President Joe Biden’s name won’t appear on the ballot Tuesday, but the stakes are high for the 81-year-old president and his legacy as he waits to see whether the country will send his predecessor or chosen successor to the White House next year.
The president has kept a relatively low profile in recent days and is expected to do the same today. Biden and First Lady Jill Biden will watch the election results from the residence of the White House with long-time aides and senior White House staff, a White House official said. Biden, who has no public events on his schedule, is expected to receive regular updates as races play out across the country.
Today’s election looks far different than what the Bidens envisioned a few months prior as he hoped voters would elect him to a second term in the White House — and the result could help determine how the president is remembered.

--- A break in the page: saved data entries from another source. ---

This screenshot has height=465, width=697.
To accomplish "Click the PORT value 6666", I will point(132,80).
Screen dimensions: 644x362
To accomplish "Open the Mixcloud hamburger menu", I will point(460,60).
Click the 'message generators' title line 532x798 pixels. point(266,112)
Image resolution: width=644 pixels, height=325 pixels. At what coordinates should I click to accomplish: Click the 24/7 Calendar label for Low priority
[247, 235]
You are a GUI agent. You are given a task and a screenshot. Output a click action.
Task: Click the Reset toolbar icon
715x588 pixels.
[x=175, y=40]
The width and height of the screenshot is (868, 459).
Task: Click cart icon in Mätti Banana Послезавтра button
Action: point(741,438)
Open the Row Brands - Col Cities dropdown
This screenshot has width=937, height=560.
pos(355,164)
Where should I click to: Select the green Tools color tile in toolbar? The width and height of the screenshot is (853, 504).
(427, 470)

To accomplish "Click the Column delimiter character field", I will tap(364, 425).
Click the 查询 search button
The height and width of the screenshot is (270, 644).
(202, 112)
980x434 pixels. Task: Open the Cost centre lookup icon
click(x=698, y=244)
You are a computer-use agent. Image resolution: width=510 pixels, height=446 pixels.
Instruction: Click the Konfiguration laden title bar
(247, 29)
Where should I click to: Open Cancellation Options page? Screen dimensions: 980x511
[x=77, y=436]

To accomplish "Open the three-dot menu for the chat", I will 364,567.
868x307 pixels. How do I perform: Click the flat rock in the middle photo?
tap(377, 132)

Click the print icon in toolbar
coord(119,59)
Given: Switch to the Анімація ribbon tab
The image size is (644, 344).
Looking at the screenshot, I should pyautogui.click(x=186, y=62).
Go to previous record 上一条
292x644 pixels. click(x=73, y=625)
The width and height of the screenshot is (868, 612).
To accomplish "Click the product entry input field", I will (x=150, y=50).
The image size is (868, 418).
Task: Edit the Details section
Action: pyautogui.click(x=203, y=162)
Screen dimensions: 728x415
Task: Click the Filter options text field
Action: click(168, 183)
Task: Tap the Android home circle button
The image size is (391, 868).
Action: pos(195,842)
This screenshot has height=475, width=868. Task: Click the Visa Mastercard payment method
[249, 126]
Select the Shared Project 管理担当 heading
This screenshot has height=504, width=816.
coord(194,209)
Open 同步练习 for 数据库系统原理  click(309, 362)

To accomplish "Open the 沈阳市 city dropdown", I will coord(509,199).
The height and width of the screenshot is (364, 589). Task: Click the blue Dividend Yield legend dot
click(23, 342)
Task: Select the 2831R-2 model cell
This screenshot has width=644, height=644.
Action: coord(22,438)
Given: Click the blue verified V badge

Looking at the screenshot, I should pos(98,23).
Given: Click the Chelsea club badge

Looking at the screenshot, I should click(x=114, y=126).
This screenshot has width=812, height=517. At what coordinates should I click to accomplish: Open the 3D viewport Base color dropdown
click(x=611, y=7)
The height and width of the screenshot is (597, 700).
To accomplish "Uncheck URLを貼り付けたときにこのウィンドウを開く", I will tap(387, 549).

Biden’s team has felt his quick endorsement of Harris after dropping out the race helped set the path for the party to quickly coalesce around her candidacy. A Harris win would keep Donald Trump, whose divisive presidency is what drove Biden to run in the 2020 race, from returning to the White House. But a Harris loss could prompt a round of questions within the party over whether Biden clung to his candidacy for too long and jeopardized Democrats’ chances.
Even as he’s been cast to the sidelines, Biden has continued to warn of what a second Trump presidency could hold for the country. And the White House has worked to protect some of his key accomplishments in the event Trump were to win and seek to undo many parts of the president’s legacy.
“I have vast disagreements with Trump and his personality,” Biden said Saturday. “What will happen? What will happen if you trade in my administration for his?”